Hamburg testet vor Sturmflutsaison die Sirenen

Stand: 09.09.2021 11:54 Uhr

Mit einem Testlauf der Sirenen hat sich Hamburg auf die bevorstehende Sturmflutsaison vorbereitet. Am Donnerstag war um 11 Uhr ein einminütiger auf- und abschwellender Ton der Sirenen im Tidegebiet der Elbe zu hören.

Hamburg verfüge zwar über moderne Hochwasserschutzanlagen, trotzdem sei die Gefahr einer extremen Sturmflut nie ganz auszuschließen, sagte ein Sprecher der Innebehörde. Und deshalb müsste in jedem Jahr geübt und getestet werden. Insbesondere in der Zeit vom 15. September bis 31. März des Folgejahres kann es laut Behörde für die tieferliegenden Stadtteile und im Hamburger Hafen zu einer Gefährdung durch Sturmfluten kommen.

Der eine Minute lang auf- und abschwellenden Sirenenton bedeutet übrigens "Achtung! Es besteht eine Gefahr! Informieren Sie sich!". Um 11.45 Uhr heulten die Sirenen dann erneut - eine Minute lang ohne Auf- und Abschwellen. Das bedeutete: "Die Gefahr ist vorüber!".

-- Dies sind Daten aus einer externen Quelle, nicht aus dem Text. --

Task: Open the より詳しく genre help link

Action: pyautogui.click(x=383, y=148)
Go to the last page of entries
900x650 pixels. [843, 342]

Auch Warn-Apps und Böllerschussanlage wurden getestet

In Hamburg gibt es den Angaben zufolge 124 Sturmflut-Sirenen. Der Test am Donnerstag dient laut Innenbehörde dazu, die technischen Systeme zu prüfen. Es wurde auch getestet, ob die Information über Warn-Apps wie NINA und KATWARN klappen. In diesem Jahr wurde außerdem eine der fünf Böllerschussanlagen am Hafen getestet. "Die Sirenen haben ausgelöst und die Böllerschüsse im Hafen waren zufriedenstellend", sagte ein Sprecher der Innenbehörde.

Im Fall einer extremen Sturmflut würde die Bevölkerung außerdem per Lautsprecherwagen und Anzeigen auf den digitalen großen Werbetafeln am Hafenrand gewarnt.